Lastly, after the dinner, please follow up with a thank you. I still believe in the power of a hand written note, but if you must email, then send it right away...no later than two days after. Even if it was a large group dinner, acknowledge that someone put time and energy into planning the evening. Very, very few people take the time to send a thank you and doing so will absolutely set you apart.
IF YOU ARE THE HOST
Sometimes, you need to invite others out to dinner or may choose to host them in your home. Again, getting away from the formal environment of the office can create a real breakthrough. If you’re leading a team, a dinner is a great way to celebrate a key accomplishment and thank them for a job well done. Remember, the most important word in “business dinner” is BUSINESS, so be certain that’s your purpose.
First things first: know your company’s policy on hosting dinners. If business is tough and there is a tight rein on expenses, maybe ordering coffee and breakfast treats for the office is the better way to go. If you feel an exception is warranted, do your homework; have a plan and budget and present that to your boss for approval before moving forward.
If hosting one or two others, then be sure you understand your company’s expense policy. Do not lose your job and salary over $100. As a mentor once told me, "You can sit in your office for a year and do nothing, but if you cheat on your expense report for a $1, you’ll be fired the next day!"
Give your guests plenty of notice. If a large group, reach out at least 3 weeks in advance. Try to avoid Monday and Friday evenings; early in the week is usually busy for everyone and Fridays are for the weekend! Not sure of location? Often, your company’s travel and event group has a list of restaurants/catering halls that work well for groups. They may even help you negotiate the best price.
If you often host lunches and dinners, you should have a “go to” restaurant that knows you well. When I was a young executive in New York City, I deliberately patronized a restaurant close to the office quite often so they got to know me. I made sure to recommended them to others and asked them to mention I had sent them. As a result, I could always get a table—even at the last minute—and I received incredible service during every visit.
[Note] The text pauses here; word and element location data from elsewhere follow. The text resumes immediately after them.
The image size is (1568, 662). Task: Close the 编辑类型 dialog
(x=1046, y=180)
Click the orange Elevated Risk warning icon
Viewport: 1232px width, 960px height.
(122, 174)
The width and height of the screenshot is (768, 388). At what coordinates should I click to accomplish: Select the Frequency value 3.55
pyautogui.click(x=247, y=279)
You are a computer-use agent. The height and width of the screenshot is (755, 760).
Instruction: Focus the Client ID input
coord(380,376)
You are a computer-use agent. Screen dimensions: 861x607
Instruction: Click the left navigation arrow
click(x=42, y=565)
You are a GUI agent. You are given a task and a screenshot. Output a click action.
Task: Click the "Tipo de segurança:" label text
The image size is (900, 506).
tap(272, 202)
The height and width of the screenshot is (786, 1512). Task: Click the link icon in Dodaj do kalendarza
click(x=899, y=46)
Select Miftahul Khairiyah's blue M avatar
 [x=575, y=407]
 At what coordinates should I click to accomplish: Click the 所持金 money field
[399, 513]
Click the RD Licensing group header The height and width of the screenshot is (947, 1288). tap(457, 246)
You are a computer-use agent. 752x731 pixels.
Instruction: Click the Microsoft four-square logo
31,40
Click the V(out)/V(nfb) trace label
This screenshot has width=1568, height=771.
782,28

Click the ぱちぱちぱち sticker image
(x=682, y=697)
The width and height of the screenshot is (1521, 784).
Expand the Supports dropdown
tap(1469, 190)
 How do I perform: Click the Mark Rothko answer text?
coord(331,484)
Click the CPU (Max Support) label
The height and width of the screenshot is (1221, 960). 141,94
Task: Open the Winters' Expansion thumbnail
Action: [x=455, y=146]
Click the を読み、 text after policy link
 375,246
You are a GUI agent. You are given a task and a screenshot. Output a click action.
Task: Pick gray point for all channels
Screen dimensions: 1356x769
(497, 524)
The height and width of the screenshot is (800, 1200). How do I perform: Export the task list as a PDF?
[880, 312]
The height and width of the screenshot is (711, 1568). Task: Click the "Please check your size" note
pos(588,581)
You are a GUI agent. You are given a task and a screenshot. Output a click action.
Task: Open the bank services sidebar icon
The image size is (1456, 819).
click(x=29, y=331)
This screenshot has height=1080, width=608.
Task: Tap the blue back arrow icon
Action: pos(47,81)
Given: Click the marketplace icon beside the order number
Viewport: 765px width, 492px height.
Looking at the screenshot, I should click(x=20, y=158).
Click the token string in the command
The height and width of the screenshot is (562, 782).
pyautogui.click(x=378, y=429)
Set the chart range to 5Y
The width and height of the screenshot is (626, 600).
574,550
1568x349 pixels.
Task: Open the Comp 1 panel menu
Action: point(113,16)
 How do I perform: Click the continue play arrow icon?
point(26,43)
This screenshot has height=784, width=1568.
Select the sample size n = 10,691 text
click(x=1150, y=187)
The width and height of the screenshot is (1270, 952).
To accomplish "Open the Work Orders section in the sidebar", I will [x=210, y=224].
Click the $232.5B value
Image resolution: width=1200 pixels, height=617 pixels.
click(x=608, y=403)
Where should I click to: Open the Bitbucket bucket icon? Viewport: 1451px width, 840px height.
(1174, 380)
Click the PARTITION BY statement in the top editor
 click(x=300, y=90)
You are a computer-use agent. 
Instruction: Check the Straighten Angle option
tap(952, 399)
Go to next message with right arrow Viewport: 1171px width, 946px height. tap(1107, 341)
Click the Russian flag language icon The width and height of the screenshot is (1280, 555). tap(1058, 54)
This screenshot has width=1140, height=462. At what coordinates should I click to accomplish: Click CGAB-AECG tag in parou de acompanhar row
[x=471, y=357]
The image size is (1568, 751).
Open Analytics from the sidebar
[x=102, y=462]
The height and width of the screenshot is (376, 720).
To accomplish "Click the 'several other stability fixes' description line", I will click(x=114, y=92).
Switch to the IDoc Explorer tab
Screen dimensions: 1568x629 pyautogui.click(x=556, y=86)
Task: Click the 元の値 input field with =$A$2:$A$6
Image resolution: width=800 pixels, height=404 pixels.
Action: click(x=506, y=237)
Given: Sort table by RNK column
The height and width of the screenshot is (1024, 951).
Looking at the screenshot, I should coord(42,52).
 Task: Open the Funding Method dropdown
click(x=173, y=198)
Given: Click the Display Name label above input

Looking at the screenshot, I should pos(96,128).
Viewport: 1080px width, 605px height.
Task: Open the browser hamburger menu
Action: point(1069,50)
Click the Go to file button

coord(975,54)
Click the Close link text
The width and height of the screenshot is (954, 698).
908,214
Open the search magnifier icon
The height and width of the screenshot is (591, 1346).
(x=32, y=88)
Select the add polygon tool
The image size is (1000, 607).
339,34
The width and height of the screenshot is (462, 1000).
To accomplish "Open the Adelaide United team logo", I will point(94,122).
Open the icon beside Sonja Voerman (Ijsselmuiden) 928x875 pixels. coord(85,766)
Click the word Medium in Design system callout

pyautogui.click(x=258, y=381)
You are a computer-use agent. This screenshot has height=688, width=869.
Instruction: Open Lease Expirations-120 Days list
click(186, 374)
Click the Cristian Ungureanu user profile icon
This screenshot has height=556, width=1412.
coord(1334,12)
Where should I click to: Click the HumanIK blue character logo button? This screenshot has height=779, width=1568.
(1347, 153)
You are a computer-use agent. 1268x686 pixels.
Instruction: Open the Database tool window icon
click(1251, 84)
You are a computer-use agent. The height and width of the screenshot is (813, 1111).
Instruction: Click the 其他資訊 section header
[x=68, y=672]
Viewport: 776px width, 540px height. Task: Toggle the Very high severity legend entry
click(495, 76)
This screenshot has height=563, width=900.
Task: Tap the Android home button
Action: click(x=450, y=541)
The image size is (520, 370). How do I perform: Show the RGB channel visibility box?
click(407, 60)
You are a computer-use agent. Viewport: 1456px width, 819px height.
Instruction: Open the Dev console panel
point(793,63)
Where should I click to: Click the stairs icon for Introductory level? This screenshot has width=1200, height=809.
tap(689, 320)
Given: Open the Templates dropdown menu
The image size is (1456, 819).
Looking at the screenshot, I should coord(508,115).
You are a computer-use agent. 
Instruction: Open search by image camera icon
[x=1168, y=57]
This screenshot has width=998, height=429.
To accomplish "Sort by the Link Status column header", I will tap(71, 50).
Be sure you know if your guest has an allergy or dietary restriction. Not comfortable asking? Ask their assistant. Or ask in the invite.
Plan ahead to make the evening run smoothly. If your group is larger than 8 people, arrange for a limited menu with the restaurant that can be printed ahead. This makes it quicker for everyone to order. Arrange to have a few appetizers brought to the table right after your group is seated. Hangry people are no fun! Choose a reasonable selection of wines or, if budget allows, let everyone order their preferred beverage. If you see a guest who might be imbibing too much, quietly ask your server to cut them off. Restaurants know how to handle this and it prevents you from looking like the liquor police.
It’s a nice touch to offer a toast once beverages are served. It need not be long; just an acknowledgement of the occasion or the guests is enough.
When it’s time to end the evening, thank everyone for coming. Acknowledge any staff members who helped plan the evening. If appropriate, talk about next steps/agenda for the following day or any take always from the discussion.
Business dinners can be a wonderful way to build team and loyalty, reward great performance and deepen relationships. I’ve gotten to know many co-workers on a level that has paid off in our working relationship. Done well, it’s a great opportunity to move forward and move on up. Master it and make moves!